Antes de começar a responder essas perguntas, é preciso lembrar que as mudanças que entram em vigor para as eleições de 2018 já ocorreram [1], sendo que todas as outras que ainda estão em discussão ficarão disponíveis para as eleições a partir de 2020. Por ora, temos excrescências como um fundo público de mais de dois bilhões de reais para financiamento de campanhas eleitorais e o curioso distritão, que coloca todos os políticos em uma lista direta de votos – o que pode parecer mais democrático, mas, na verdade, privilegia quem tem mais recursos, o que não necessariamente leva a vitória os melhores candidatos. Em outras palavras: até então temos uma duvidosa solução para a representatividade e um orçamento para campanhas que não necessariamente as torna mais baratas.

Os deputados são a maioria dos candidatos – cerca de 92% do total, segundo os dados das eleições de 2014 [2]. Melhorar as condições de representatividade perante o voto e baratear as campanhas de uma fatia tão grande dos que participam de eleições deve resultar em um considerável avanço nestes dois aspectos.

Uma das medidas aprovadas para 2018 é a instituição de um limite de gastos para as campanhas eleitorais a depender do cargo que se pleiteia, o que é algo inédito por aqui. Porém, com a estrutura sendo igual a atual, em que os candidatos devem continuar buscando votos em grandes regiões, o custo continuará sendo alto. Este limite, sozinho, consegue sustentar que as campanhas sejam mais baratas? Muito provavelmente não, assim como simplesmente proibir dinheiro privado não o fez [3]. Qual seria, então, um meio de reduzir de verdade o custo de campanhas eleitorais e, de quebra, ainda melhorar a representatividade? Uma alternativa melhor pode estar no voto distrital misto.

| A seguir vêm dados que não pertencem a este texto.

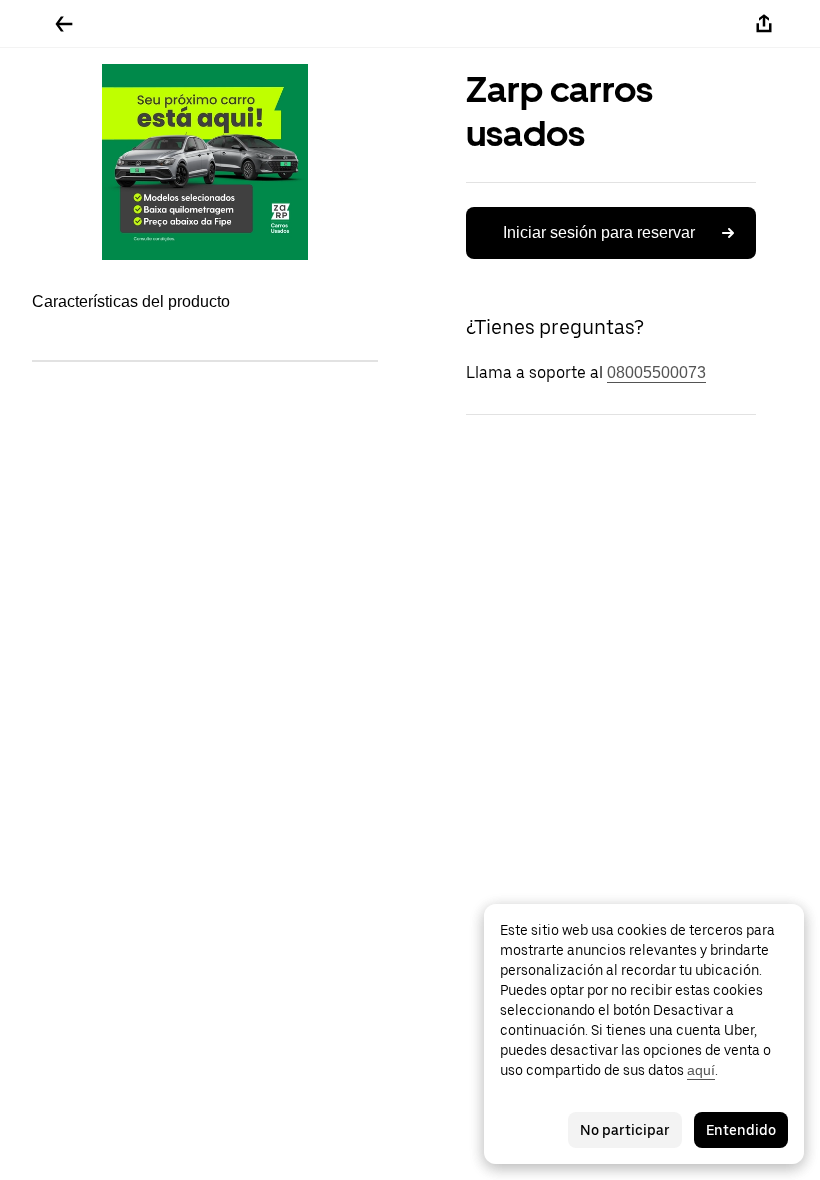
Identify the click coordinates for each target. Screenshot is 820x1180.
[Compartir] (764, 24)
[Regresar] (64, 24)
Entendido (741, 1130)
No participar (625, 1130)
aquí (701, 1070)
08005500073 (656, 372)
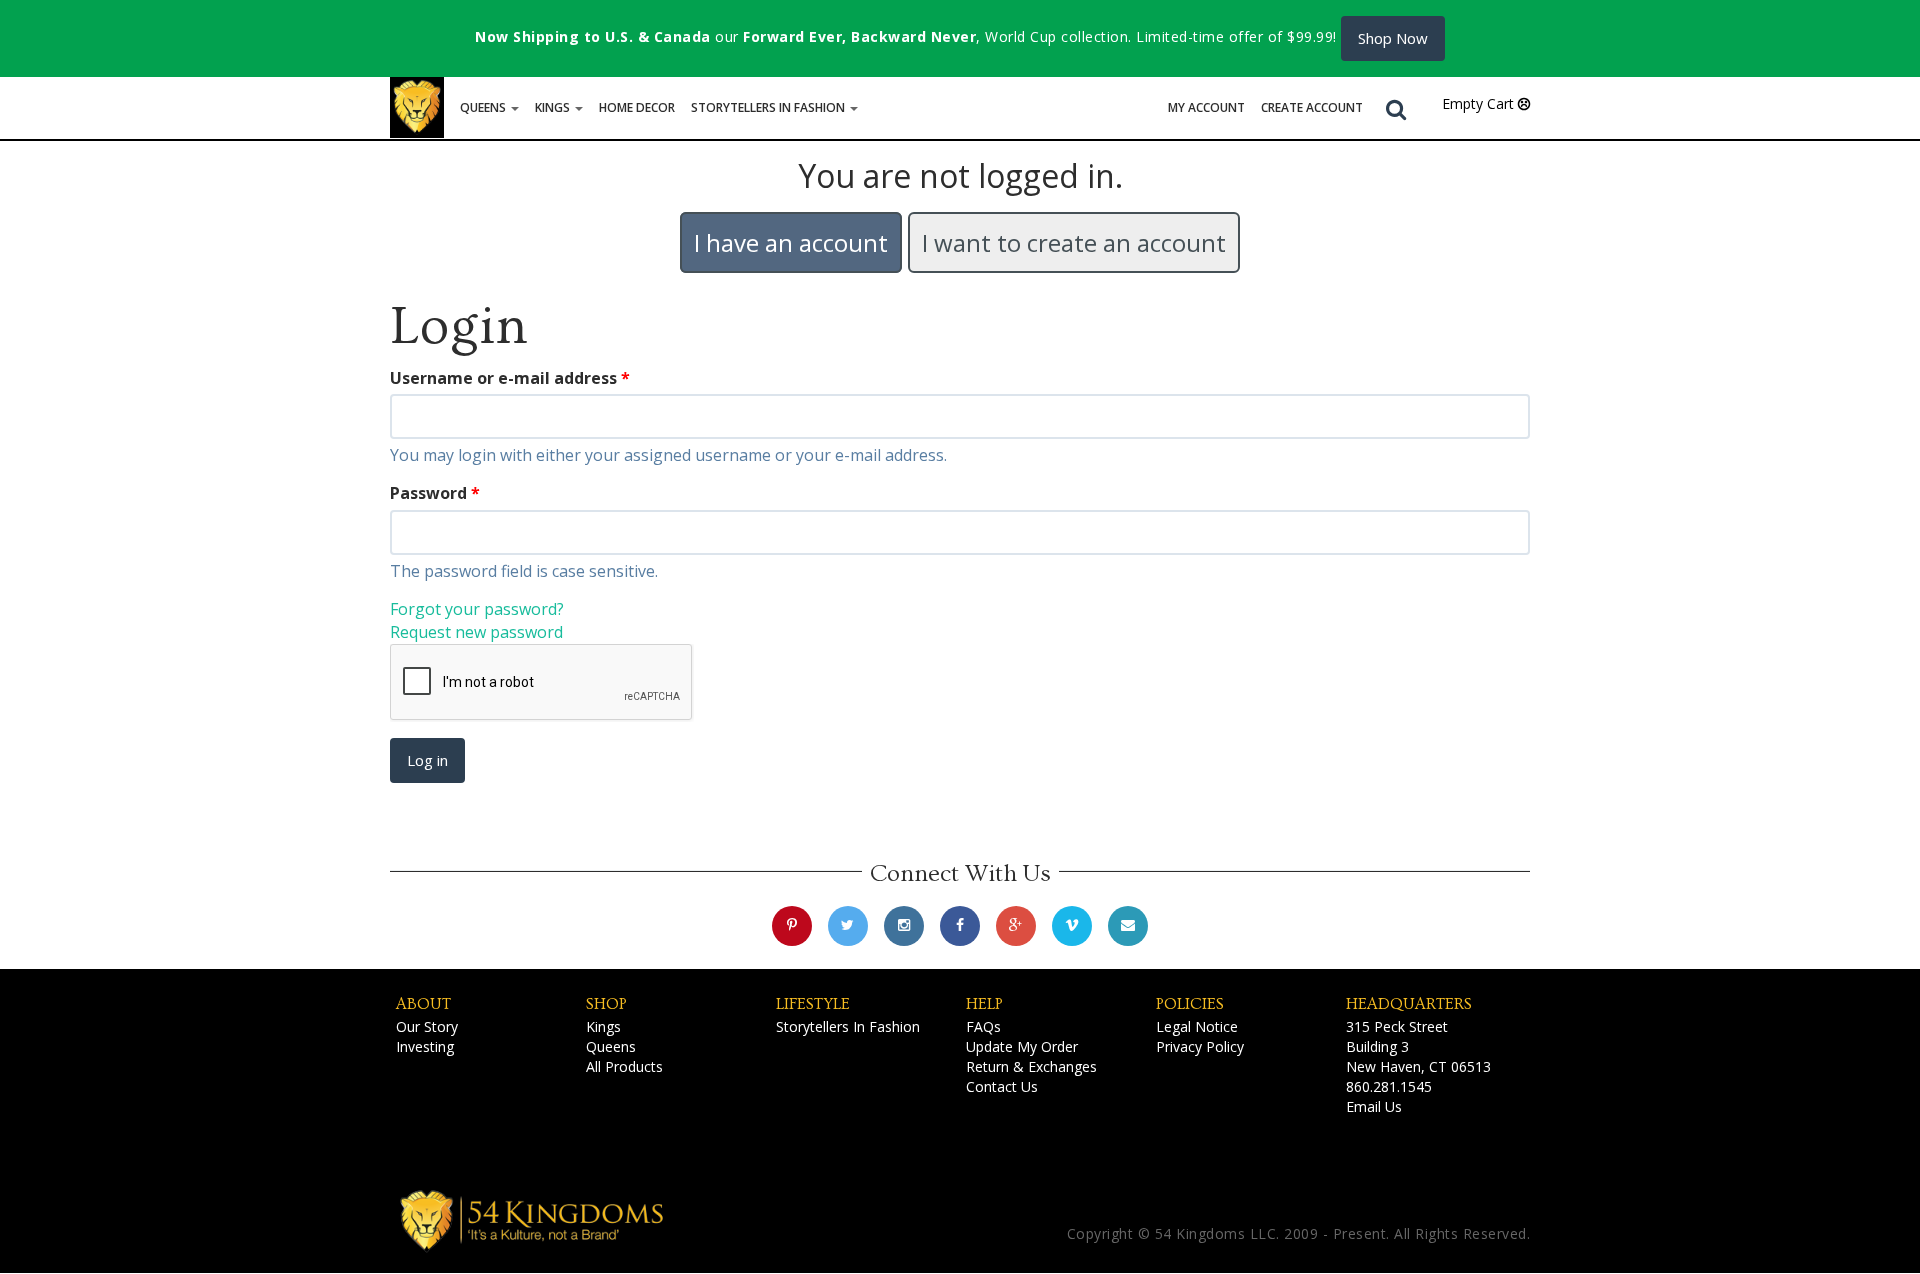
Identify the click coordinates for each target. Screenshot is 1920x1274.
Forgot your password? (477, 609)
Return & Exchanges (1031, 1066)
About (423, 1004)
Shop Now (1393, 38)
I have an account (791, 242)
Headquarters (1409, 1004)
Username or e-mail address (510, 378)
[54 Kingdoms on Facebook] (960, 926)
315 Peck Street (1397, 1026)
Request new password (476, 632)
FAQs (983, 1026)
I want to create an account (1074, 242)
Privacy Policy (1200, 1046)
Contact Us (1002, 1086)
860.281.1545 (1389, 1086)
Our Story (427, 1026)
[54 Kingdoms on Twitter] (848, 926)
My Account (1206, 107)
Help (984, 1004)
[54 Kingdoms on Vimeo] (1072, 926)
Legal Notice (1197, 1026)
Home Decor (637, 107)
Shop (606, 1004)
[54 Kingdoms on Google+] (1016, 926)
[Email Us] (1128, 926)
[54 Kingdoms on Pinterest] (792, 926)
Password (435, 493)
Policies (1190, 1004)
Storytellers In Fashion (848, 1026)
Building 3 (1377, 1046)
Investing (425, 1046)
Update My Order (1022, 1046)
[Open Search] (1396, 108)
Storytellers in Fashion (769, 107)
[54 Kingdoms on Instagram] (904, 926)
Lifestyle (813, 1004)
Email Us (1374, 1106)
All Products (624, 1066)
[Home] (417, 107)
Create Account (1312, 107)
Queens (484, 107)
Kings (554, 107)
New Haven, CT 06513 (1418, 1066)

O voto distrital misto é uma combinação entre os votos proporcional e majoritário, em que os eleitores depositam dois votos, sendo um para candidatos no distrito e outro para os partidos – sendo que os votos em partidos são computados conforme o quociente eleitoral e os votos majoritários levam a vitória os mais votados. Distrito seria uma região dentro de outra região maior em que o eleitor elegeria representantes. Exemplo: a região de Sorocaba (que seria um distrito), dentro do estado de São Paulo, poderia eleger seus representantes diretos dela.

A melhora da representatividade ocorre por meio da seleção que será realizada: o voto distrital pressupõe a existência de distritos, que são, na prática, regiões das quais sairão os candidatos. Isso existe hoje, mas não em termos legais: a região de Sorocaba pode ter sim seu candidato, mas ele terá de buscar votos em todo o estado de São Paulo se quiser ganhar a eleição. A diferença com o voto distrital, ele terá como foco os eleitores do distrito em que estiver.

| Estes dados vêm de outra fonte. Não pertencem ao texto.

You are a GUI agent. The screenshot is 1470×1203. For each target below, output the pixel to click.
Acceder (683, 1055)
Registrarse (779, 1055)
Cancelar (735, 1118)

E quanto a questão dos custos, como eles poderiam ser reduzidos com isso?

Assim como a representatividade aumenta com a campanha sendo em uma região menor, o custo diminui. Ressalta-se usando novamente o caso “região de Sorocaba”: agora os candidatos terão de buscar votos convencendo eleitores apenas em sua região. Ou seja, é duplamente positivo: os candidatos eleitos serão realmente daquela região (maior representatividade) e buscarão seus eleitores naquela região (menor custo de campanha). Se hoje os limites para gastos em campanhas para deputados rondam em torno de dois milhões de reais (porque ele precisa rodar toda a unidade federativa em busca de votos), imagine quão menor poderia ser esse custo, caso a campanha fosse em uma região bem menor do que o estado todo.

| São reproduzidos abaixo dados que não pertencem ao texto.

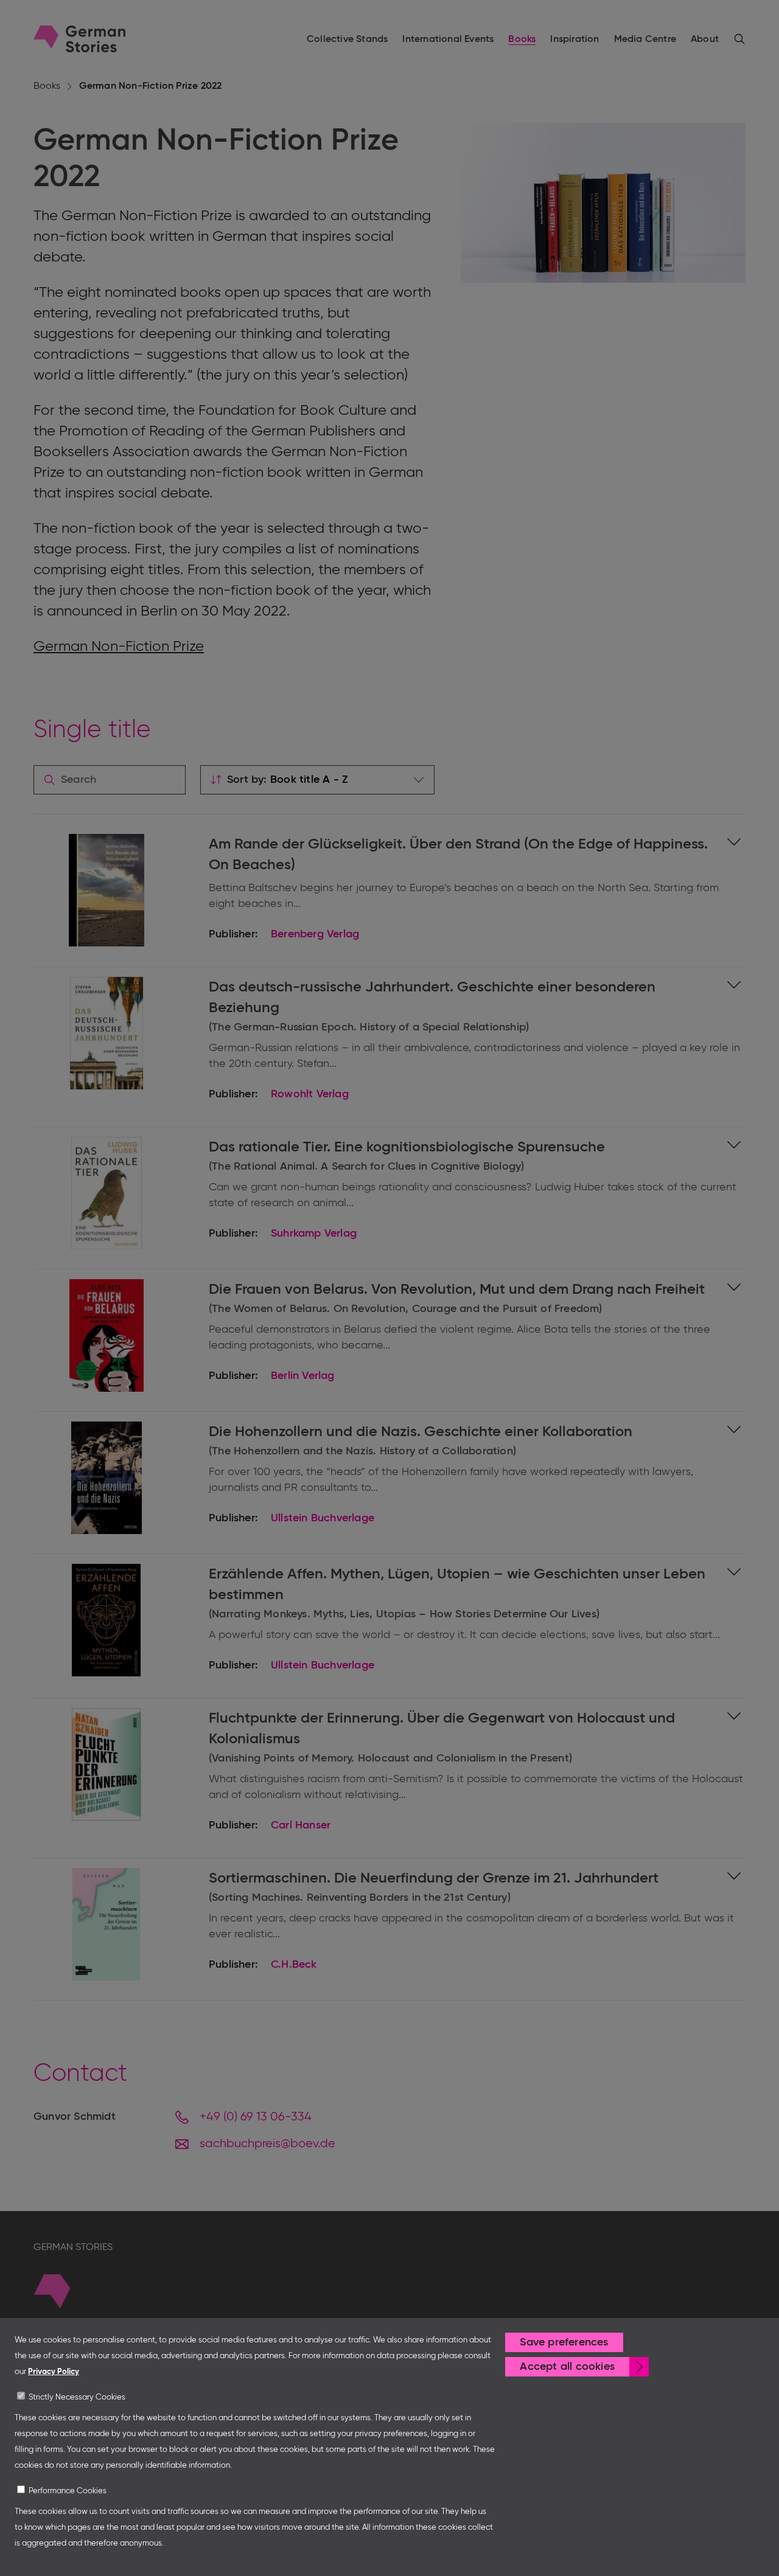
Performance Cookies (68, 2491)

Considerando que há hoje exclusividade de recursos públicos para a execução destas campanhas, faz diferença para todos nós se esse custo puder ser menor – até porque, segundo o fundo público aprovado, os recursos não utilizados voltarão para o Tesouro [4].

É importante registrar que uma mudança para o voto distrital demanda a divisão das unidades federativas em distritos e, possivelmente, a complexidade desta tarefa tenha contribuído para que a mudança não fosse aprovada já para 2018. Porém, tendo em vista que já há a intenção de introduzir este sistema de votações para 2020 em diante, nas próximas discussões sobre reforma política esta divisão de distritos deve aparecer.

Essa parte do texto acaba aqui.